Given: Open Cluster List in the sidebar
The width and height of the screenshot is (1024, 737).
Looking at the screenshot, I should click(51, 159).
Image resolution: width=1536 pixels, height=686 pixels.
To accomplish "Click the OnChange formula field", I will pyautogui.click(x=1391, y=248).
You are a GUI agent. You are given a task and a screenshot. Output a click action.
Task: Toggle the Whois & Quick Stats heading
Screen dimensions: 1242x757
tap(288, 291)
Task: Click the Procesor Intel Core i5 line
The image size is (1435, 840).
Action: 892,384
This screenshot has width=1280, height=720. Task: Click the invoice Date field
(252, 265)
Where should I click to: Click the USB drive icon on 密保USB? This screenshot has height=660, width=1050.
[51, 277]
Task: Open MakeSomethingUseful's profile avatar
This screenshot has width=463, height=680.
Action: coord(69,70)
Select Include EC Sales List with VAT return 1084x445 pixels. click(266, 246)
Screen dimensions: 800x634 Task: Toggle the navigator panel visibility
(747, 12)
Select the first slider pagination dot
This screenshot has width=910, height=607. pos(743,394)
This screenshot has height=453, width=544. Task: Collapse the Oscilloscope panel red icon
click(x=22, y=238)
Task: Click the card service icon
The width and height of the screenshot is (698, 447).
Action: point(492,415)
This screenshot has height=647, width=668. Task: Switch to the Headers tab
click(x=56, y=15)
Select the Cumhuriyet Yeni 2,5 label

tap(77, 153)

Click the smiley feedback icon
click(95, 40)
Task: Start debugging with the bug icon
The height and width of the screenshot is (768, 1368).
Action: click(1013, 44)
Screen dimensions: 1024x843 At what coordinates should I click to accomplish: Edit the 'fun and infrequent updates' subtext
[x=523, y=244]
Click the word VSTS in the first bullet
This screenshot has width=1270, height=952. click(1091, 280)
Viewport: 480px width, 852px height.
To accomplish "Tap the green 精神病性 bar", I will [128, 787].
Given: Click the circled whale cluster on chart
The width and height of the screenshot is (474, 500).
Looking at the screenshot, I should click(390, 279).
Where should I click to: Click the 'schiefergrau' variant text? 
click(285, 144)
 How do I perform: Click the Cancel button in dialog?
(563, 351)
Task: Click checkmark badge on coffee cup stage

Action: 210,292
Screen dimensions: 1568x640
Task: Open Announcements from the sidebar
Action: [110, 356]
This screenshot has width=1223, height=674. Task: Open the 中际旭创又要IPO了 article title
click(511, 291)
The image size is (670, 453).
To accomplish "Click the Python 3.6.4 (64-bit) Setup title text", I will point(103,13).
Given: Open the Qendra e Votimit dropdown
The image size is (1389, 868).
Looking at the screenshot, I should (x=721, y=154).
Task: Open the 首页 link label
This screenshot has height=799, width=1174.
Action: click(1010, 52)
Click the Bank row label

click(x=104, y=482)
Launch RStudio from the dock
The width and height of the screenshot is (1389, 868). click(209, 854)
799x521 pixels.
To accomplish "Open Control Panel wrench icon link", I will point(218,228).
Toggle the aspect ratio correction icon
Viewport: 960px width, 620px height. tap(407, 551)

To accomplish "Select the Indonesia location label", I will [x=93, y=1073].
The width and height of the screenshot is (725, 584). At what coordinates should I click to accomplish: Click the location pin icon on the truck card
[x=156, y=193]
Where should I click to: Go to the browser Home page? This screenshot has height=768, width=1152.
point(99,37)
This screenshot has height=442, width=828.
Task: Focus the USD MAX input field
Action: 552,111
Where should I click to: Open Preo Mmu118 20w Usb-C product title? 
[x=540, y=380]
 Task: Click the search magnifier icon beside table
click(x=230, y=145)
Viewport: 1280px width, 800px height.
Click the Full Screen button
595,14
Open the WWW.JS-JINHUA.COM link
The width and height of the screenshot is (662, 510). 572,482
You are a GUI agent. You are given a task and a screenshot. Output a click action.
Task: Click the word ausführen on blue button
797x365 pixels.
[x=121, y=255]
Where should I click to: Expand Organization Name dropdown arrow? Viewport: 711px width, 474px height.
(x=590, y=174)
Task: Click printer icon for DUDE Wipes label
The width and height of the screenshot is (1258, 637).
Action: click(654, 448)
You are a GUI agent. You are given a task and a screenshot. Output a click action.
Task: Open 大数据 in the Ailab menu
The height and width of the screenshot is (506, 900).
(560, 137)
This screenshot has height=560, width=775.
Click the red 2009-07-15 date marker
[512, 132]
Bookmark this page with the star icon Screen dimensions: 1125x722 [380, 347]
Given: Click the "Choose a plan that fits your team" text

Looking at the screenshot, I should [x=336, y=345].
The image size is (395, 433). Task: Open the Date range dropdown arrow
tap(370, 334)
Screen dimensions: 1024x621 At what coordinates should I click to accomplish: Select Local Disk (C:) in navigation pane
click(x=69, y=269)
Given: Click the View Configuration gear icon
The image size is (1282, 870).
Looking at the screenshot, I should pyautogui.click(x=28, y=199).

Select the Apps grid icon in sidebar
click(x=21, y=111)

Task to complete — Reproduce the data in full, precisely as given.

Exercise answer —
Given: Open Cluster List in the sidebar
The width and height of the screenshot is (1024, 737).
Looking at the screenshot, I should click(51, 159).
Image resolution: width=1536 pixels, height=686 pixels.
To accomplish "Click the OnChange formula field", I will pyautogui.click(x=1391, y=248).
You are a GUI agent. You are given a task and a screenshot. Output a click action.
Task: Toggle the Whois & Quick Stats heading
Screen dimensions: 1242x757
tap(288, 291)
Task: Click the Procesor Intel Core i5 line
The image size is (1435, 840).
Action: 892,384
This screenshot has width=1280, height=720. Task: Click the invoice Date field
(252, 265)
Where should I click to: Click the USB drive icon on 密保USB? This screenshot has height=660, width=1050.
[51, 277]
Task: Open MakeSomethingUseful's profile avatar
This screenshot has width=463, height=680.
Action: coord(69,70)
Select Include EC Sales List with VAT return 1084x445 pixels. click(266, 246)
Screen dimensions: 800x634 Task: Toggle the navigator panel visibility
(747, 12)
Select the first slider pagination dot
This screenshot has width=910, height=607. pos(743,394)
This screenshot has height=453, width=544. Task: Collapse the Oscilloscope panel red icon
click(x=22, y=238)
Task: Click the card service icon
The width and height of the screenshot is (698, 447).
Action: point(492,415)
This screenshot has height=647, width=668. Task: Switch to the Headers tab
click(x=56, y=15)
Select the Cumhuriyet Yeni 2,5 label

tap(77, 153)

Click the smiley feedback icon
click(95, 40)
Task: Start debugging with the bug icon
The height and width of the screenshot is (768, 1368).
Action: click(1013, 44)
Screen dimensions: 1024x843 At what coordinates should I click to accomplish: Edit the 'fun and infrequent updates' subtext
[x=523, y=244]
Click the word VSTS in the first bullet
This screenshot has width=1270, height=952. click(1091, 280)
Viewport: 480px width, 852px height.
To accomplish "Tap the green 精神病性 bar", I will [128, 787].
Given: Click the circled whale cluster on chart
The width and height of the screenshot is (474, 500).
Looking at the screenshot, I should click(390, 279).
Where should I click to: Click the 'schiefergrau' variant text? 
click(285, 144)
 How do I perform: Click the Cancel button in dialog?
(563, 351)
Task: Click checkmark badge on coffee cup stage

Action: 210,292
Screen dimensions: 1568x640
Task: Open Announcements from the sidebar
Action: [110, 356]
This screenshot has width=1223, height=674. Task: Open the 中际旭创又要IPO了 article title
click(511, 291)
The image size is (670, 453).
To accomplish "Click the Python 3.6.4 (64-bit) Setup title text", I will point(103,13).
Given: Open the Qendra e Votimit dropdown
The image size is (1389, 868).
Looking at the screenshot, I should (x=721, y=154).
Task: Open the 首页 link label
This screenshot has height=799, width=1174.
Action: click(1010, 52)
Click the Bank row label

click(x=104, y=482)
Launch RStudio from the dock
The width and height of the screenshot is (1389, 868). click(209, 854)
799x521 pixels.
To accomplish "Open Control Panel wrench icon link", I will point(218,228).
Toggle the aspect ratio correction icon
Viewport: 960px width, 620px height. tap(407, 551)

To accomplish "Select the Indonesia location label", I will [x=93, y=1073].
The width and height of the screenshot is (725, 584). At what coordinates should I click to accomplish: Click the location pin icon on the truck card
[x=156, y=193]
Where should I click to: Go to the browser Home page? This screenshot has height=768, width=1152.
point(99,37)
This screenshot has height=442, width=828.
Task: Focus the USD MAX input field
Action: 552,111
Where should I click to: Open Preo Mmu118 20w Usb-C product title? 
[x=540, y=380]
 Task: Click the search magnifier icon beside table
click(x=230, y=145)
Viewport: 1280px width, 800px height.
Click the Full Screen button
595,14
Open the WWW.JS-JINHUA.COM link
The width and height of the screenshot is (662, 510). 572,482
You are a GUI agent. You are given a task and a screenshot. Output a click action.
Task: Click the word ausführen on blue button
797x365 pixels.
[x=121, y=255]
Where should I click to: Expand Organization Name dropdown arrow? Viewport: 711px width, 474px height.
(x=590, y=174)
Task: Click printer icon for DUDE Wipes label
The width and height of the screenshot is (1258, 637).
Action: click(654, 448)
You are a GUI agent. You are given a task and a screenshot. Output a click action.
Task: Open 大数据 in the Ailab menu
The height and width of the screenshot is (506, 900).
(560, 137)
This screenshot has height=560, width=775.
Click the red 2009-07-15 date marker
[512, 132]
Bookmark this page with the star icon Screen dimensions: 1125x722 [380, 347]
Given: Click the "Choose a plan that fits your team" text

Looking at the screenshot, I should [x=336, y=345].
The image size is (395, 433). Task: Open the Date range dropdown arrow
tap(370, 334)
Screen dimensions: 1024x621 At what coordinates should I click to accomplish: Select Local Disk (C:) in navigation pane
click(x=69, y=269)
Given: Click the View Configuration gear icon
The image size is (1282, 870).
Looking at the screenshot, I should pyautogui.click(x=28, y=199).

Select the Apps grid icon in sidebar
click(x=21, y=111)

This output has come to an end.